**CHALLENGE A**. Retype the text of the forum post about Celeste and the shooting stars from "I’ll invite in" up to and including "appreciated! have fun!".
**CHALLENGE B**. Continue the forum thread about Celeste and the shooting stars from the point where it stops.

-------- DOCUMENT

# Celeste + shooting stars



## OverRatedcx (May 16, 2020)

I was attempting to cycle out Marshal when Isabelle announced some shooting stars tonight ^.^ I’m opening my gates for maybe an hour or two, no fee, for anyone who would like to stay for 10-20 minutes for the diy and some wishing! 

I’ll invite in groups of 4-5! Please comment on this thread with your name & town and I’ll DM you when a space is available. Now for the rules!

•You’re free to explore and shop but please leave things on the ground as they are, be especially cautious with running as I have some hybrids in odd places that you could accidentally run into. 

•Try not to stay for too long, I’ve heard the max wishes you can make are 20 on someone else's island and I’d like everyone to get a chance to visit!

•Pls ignore my terribly messy island, I’m not even a fraction close to being halfway done with constructing so it’s filled with flowers and items chucked on the ground. 

Sorry for the long message, tips are obviously greatly appreciated! have fun!


----------



## Ro1 (May 16, 2020)

Can I come?  Ro1 - Harlem.  Will bring NMT.

----------------
-------- DATASET

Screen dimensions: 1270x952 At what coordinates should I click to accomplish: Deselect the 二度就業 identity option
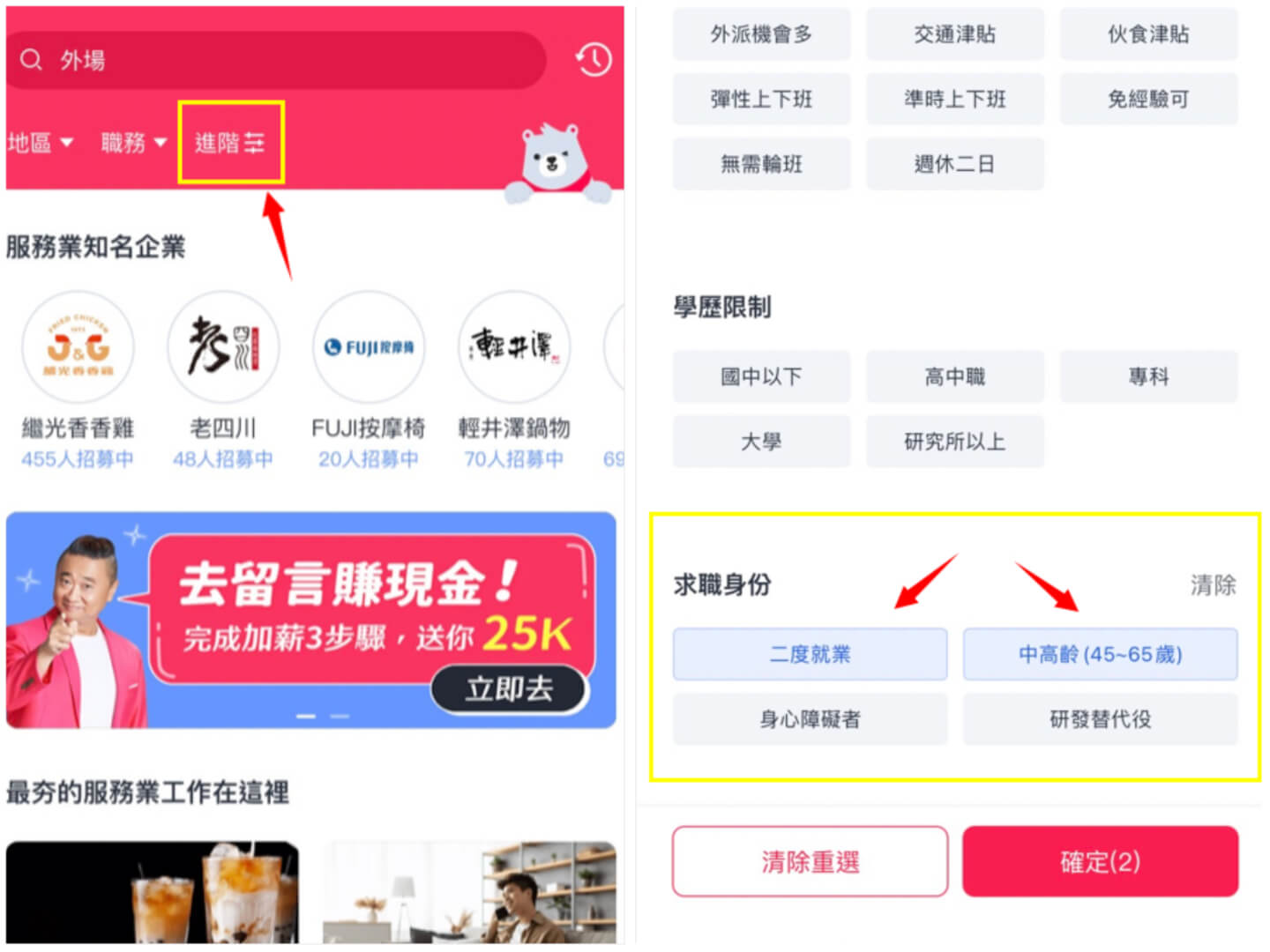pyautogui.click(x=810, y=654)

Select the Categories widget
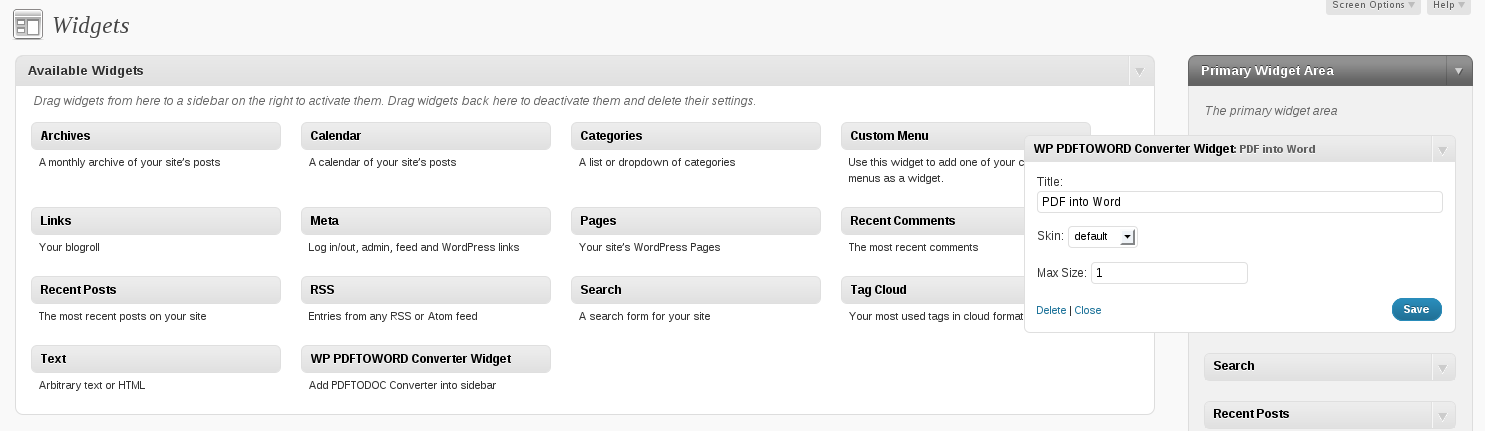tap(696, 136)
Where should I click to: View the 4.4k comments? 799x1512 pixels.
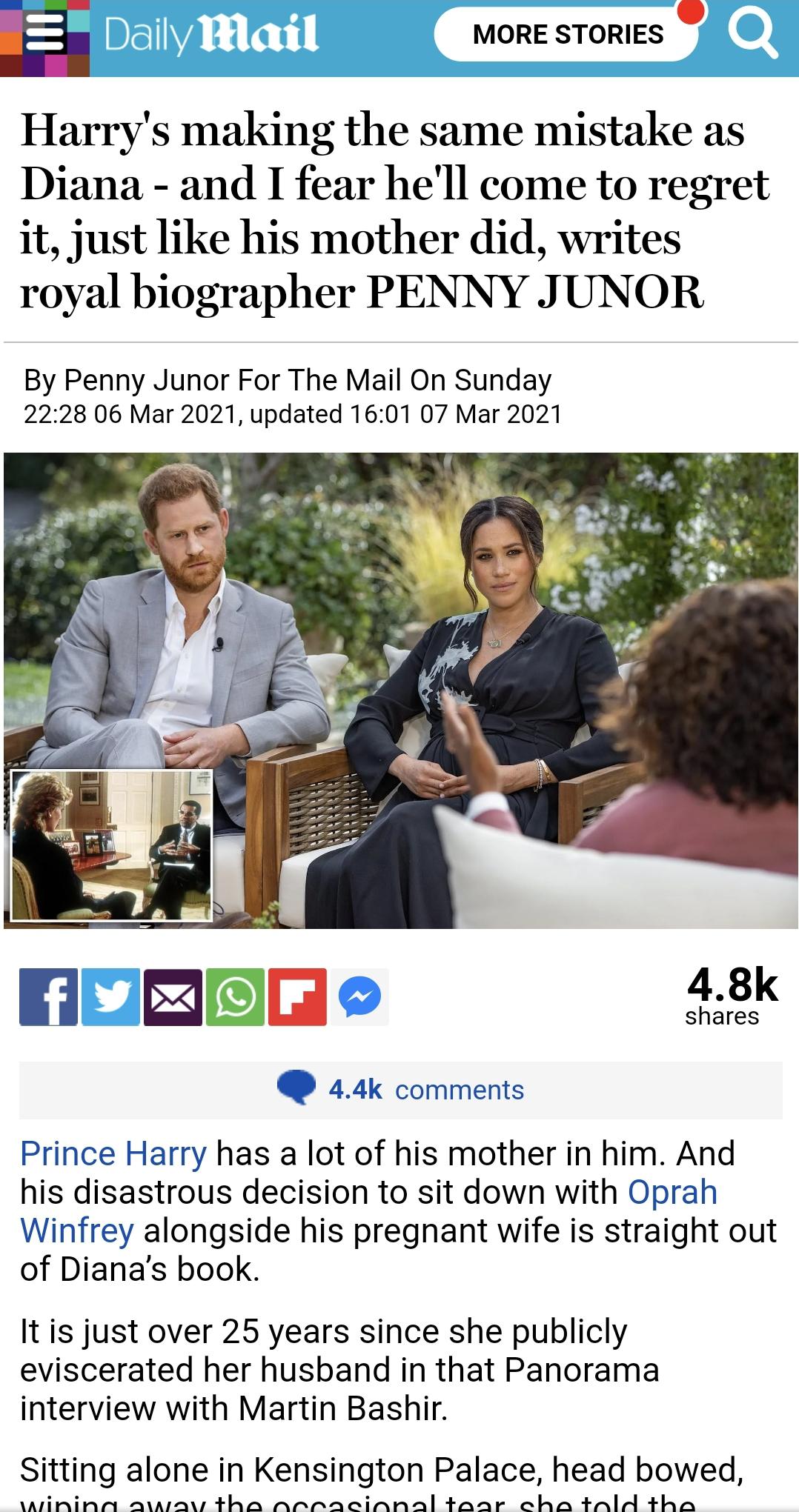pyautogui.click(x=426, y=1090)
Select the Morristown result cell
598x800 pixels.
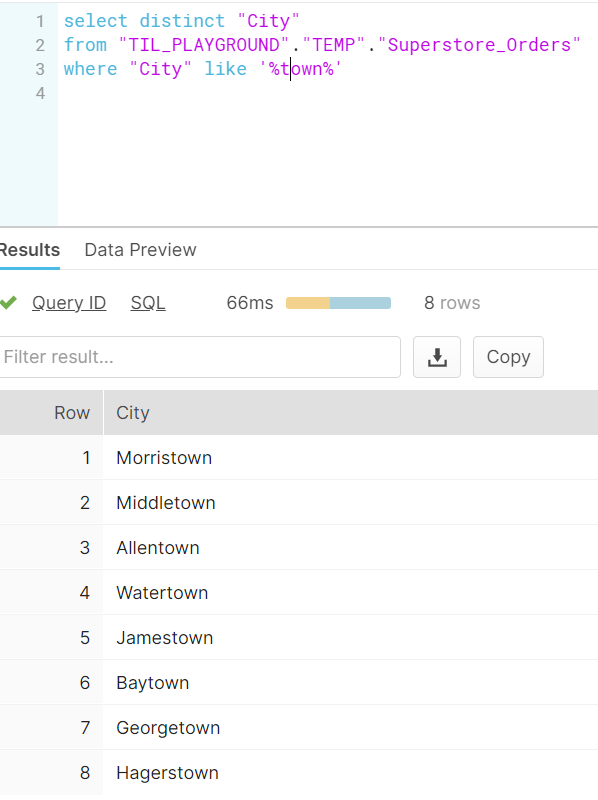pos(351,458)
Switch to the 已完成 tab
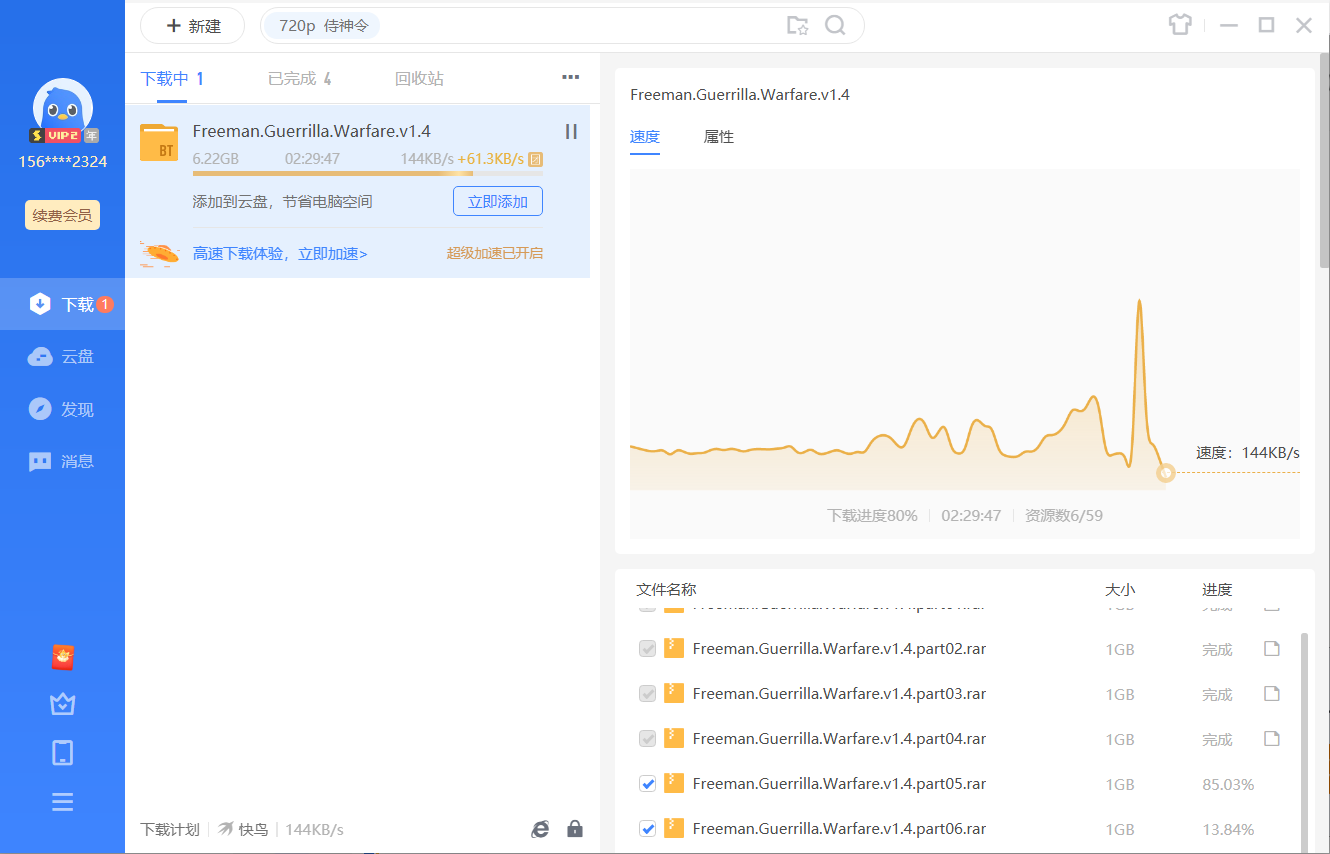The width and height of the screenshot is (1330, 854). tap(299, 79)
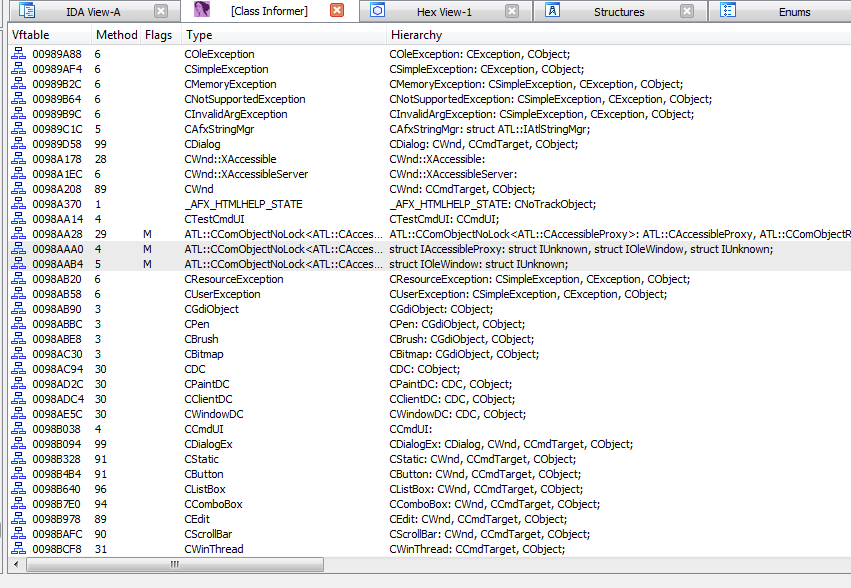Click the Class Informer tab icon
The height and width of the screenshot is (588, 851).
pyautogui.click(x=203, y=11)
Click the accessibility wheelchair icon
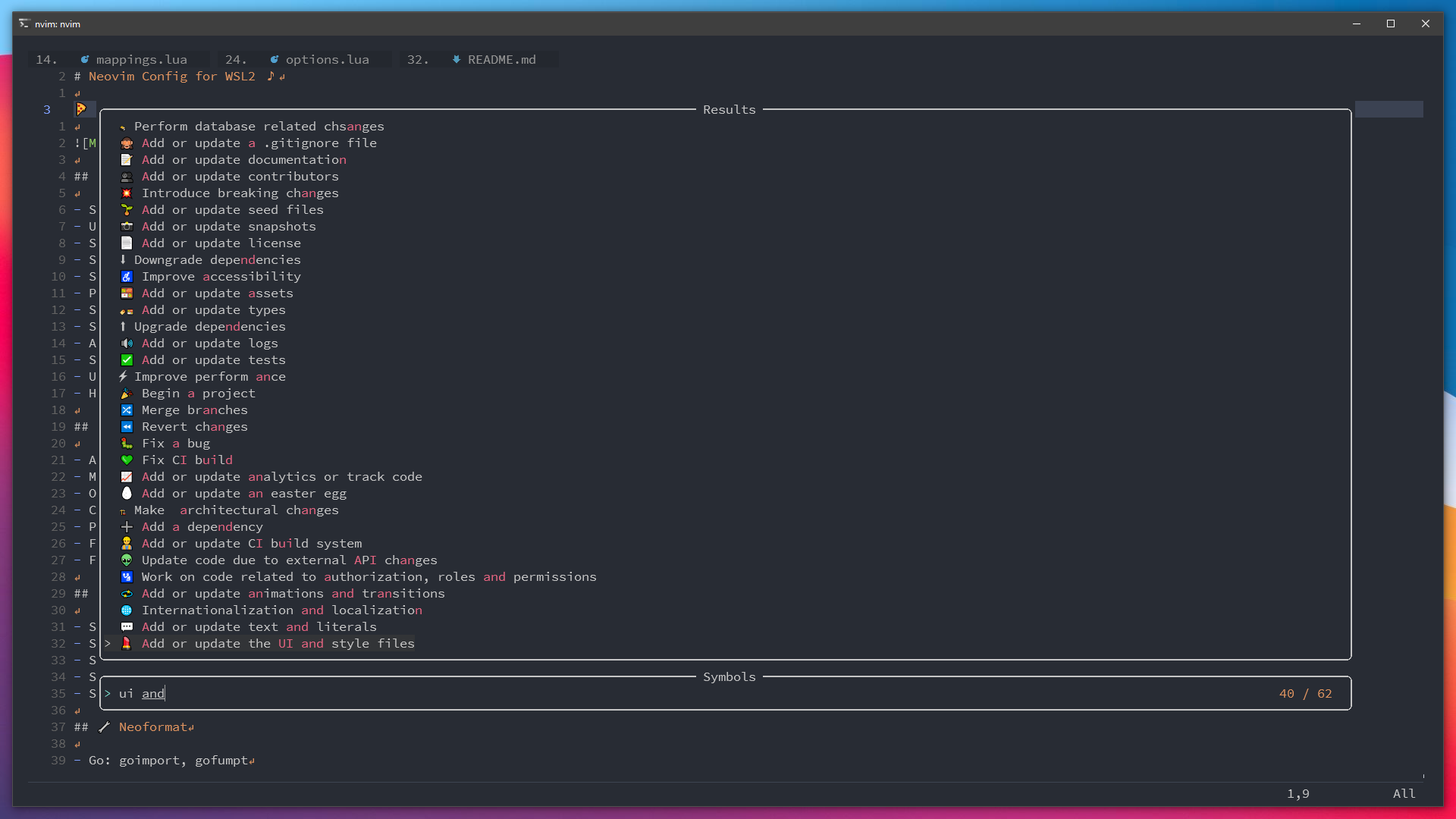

----------------

**EXERCISE RESPONSE A**.
I’ll invite in groups of 4-5! Please comment on this thread with your name & town and I’ll DM you when a space is available. Now for the rules!

•You’re free to explore and shop but please leave things on the ground as they are, be especially cautious with running as I have some hybrids in odd places that you could accidentally run into. 

•Try not to stay for too long, I’ve heard the max wishes you can make are 20 on someone else's island and I’d like everyone to get a chance to visit!

•Pls ignore my terribly messy island, I’m not even a fraction close to being halfway done with constructing so it’s filled with flowers and items chucked on the ground. 

Sorry for the long message, tips are obviously greatly appreciated! have fun!

**EXERCISE RESPONSE B**.
----------



## morthael (May 16, 2020)

i would love to come over and get the DIY and get a couple wishes in! thanks for doing this! morthael from terminus!


----------



## lumineerin (May 16, 2020)

Hi there! I'd love to come by if possible! 

I'm Erin from Solitude!


----------



## Maris82084 (May 16, 2020)

I woul love to come. 
Marissa from viruland


----------



## Elpz20 (May 16, 2020)

*hi there! I would love to come over! 
Ey!stefany from LoneCircle*


----------



## Hesper (May 16, 2020)

I'd love to visit for a DIY! Selkie from Hesperides, here. c:


----------



## SmrtLilCookie (May 16, 2020)

Hi! I’d love to come by for a DIY and some stars if there’s space  Ashley from Erinacea!


----------



## masterlauren (May 16, 2020)

Hi I would love to come! Lauren from Crystarium


----------



## kirbye (May 16, 2020)

I'm interested! Would I be able to bring one other person? I'm Maisy from Fairy Isle and they're Annie from Loona Land


----------



## Lycheee (May 16, 2020)

Hello! could I drop by? Lychee from Neverland : )


----------



## purple_vixen (May 16, 2020)

Please can I come? Will tip. Vix from Ostara.


----------



## FaerieRose (May 16, 2020)

Could I come? Rose from Port Melon.


----------



## yappykatie (May 17, 2020)

Can I come visit? I’m Katie from ️w️


----------



## Nia (May 17, 2020)

I would love to visit if you're still going, ign is Isabelle from lonalulu!


----------



## FireNinja1 (May 17, 2020)

I would be interested in visiting! My IGN is Steven, and my island name is Echelon.


----------



## Fye (May 17, 2020)

I'd love to come by if you're still accepting visitors! Doe from Nara


----------



## Akari_Clarity (May 17, 2020)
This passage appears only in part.